何となくコトハの考えている事がわかるのだが、それが的中しているとしたら私の予想通りにコトハ性格が悪いという賞めになるんだろうな。
「よかったわね。私との勝負が成立したみたいよ。それにしても、下着対決ってのは思ってもみなかったわ。だけど、ドレスに頼れないお姫様が私に勝てるとは思えないけどね」
やっぱりコトハって優勝出来なかったのは性格の問題なんだろうな。そう思っても間違いではないだろう。
「下着審査なんてやって大丈夫なの?」
「何の問題も無いと思いますけど。カトリーナは自分の体型に自信が無いって思ってるかもしれないですけど、私には十分魅力的に見えますよ」
「そういう事じゃなくて、人前で肌を晒すなんて宗教国家であるこの国の教義に反するんじゃないの?」
「さあ、この辺りはエルエル教の総本山からかなり離れているんで大丈夫なんじゃないですかね。
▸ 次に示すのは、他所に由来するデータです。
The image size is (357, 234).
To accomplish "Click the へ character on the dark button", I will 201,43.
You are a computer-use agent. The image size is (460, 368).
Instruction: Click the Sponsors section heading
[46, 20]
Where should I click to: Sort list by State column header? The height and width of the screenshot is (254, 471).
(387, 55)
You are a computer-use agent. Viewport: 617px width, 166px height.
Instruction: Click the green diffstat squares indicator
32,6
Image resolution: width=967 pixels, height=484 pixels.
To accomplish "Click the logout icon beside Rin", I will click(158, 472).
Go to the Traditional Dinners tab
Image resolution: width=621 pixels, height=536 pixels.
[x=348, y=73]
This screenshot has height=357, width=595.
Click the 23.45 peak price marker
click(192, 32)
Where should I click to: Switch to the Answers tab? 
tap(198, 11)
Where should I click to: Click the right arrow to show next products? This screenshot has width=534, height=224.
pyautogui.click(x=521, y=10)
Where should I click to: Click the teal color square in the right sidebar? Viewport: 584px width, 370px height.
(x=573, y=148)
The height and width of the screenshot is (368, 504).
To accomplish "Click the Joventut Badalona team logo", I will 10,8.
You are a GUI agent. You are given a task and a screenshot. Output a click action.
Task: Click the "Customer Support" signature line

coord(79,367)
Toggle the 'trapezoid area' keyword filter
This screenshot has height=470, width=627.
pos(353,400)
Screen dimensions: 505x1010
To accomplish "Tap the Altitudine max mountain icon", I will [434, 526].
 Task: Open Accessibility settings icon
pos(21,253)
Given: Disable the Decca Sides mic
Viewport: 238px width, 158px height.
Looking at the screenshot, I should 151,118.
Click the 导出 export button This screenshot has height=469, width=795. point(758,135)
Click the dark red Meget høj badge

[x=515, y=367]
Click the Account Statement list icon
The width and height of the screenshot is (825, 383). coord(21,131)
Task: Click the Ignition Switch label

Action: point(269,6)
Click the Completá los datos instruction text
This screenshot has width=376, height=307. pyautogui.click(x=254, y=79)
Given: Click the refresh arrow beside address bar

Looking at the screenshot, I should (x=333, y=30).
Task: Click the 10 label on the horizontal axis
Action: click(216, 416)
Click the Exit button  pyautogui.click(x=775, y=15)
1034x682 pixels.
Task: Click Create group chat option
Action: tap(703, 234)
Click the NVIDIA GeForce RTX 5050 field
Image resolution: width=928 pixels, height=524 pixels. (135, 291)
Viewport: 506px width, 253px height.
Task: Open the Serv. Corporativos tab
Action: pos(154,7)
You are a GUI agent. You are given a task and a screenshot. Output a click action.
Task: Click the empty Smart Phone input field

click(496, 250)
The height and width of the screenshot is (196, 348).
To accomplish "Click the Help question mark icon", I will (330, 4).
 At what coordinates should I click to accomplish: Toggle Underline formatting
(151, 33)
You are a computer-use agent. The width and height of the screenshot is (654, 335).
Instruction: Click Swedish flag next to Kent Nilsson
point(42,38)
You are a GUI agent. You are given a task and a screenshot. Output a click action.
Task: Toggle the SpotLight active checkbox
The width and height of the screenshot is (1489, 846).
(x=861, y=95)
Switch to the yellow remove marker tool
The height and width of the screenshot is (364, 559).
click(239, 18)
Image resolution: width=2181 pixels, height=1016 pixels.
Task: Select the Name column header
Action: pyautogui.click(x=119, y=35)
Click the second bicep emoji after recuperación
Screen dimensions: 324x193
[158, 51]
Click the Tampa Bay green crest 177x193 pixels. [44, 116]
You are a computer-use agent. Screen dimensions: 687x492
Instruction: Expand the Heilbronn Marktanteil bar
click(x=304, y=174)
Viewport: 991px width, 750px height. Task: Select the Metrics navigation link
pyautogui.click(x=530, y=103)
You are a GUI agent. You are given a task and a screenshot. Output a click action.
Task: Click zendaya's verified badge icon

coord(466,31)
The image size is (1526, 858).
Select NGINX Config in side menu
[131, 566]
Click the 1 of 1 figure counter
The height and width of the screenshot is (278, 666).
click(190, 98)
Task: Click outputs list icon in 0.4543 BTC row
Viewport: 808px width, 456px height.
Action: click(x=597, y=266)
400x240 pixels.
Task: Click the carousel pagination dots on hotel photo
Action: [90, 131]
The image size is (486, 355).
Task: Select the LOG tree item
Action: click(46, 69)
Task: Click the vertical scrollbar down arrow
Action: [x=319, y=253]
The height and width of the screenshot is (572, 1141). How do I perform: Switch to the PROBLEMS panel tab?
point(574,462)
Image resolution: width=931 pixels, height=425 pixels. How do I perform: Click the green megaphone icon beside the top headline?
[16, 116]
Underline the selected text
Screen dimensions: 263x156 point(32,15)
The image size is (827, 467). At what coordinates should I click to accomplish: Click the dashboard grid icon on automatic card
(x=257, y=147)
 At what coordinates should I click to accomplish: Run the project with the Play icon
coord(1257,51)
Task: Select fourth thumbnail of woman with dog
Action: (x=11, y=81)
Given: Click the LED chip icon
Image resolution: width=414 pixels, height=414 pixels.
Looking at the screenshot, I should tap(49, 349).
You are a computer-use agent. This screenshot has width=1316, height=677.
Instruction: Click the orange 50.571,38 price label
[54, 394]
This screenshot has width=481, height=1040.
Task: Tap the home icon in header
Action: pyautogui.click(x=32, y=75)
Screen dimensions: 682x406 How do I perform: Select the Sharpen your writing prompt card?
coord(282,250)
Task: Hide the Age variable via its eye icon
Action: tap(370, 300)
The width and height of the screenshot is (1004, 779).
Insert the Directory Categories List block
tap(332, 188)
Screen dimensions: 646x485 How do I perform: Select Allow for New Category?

それに、アイドルコンテストも今年が初めてってわけじゃないですからね」
「問題なのはアイドルコンテストじゃなくて、下着審査の方だと思うんだけど」
「その点なら問題ないと思いますよ。あとで直接私が偉い人に話を付けておきますから」
ユイさんが大丈夫というとそうなんだろうなと思うのだけれど、さすがに若い女性が人前で肌を晒すのは教義に反すると思うんだよな。エルエル教の事は詳しくないけど、そんな気がしていたのだ。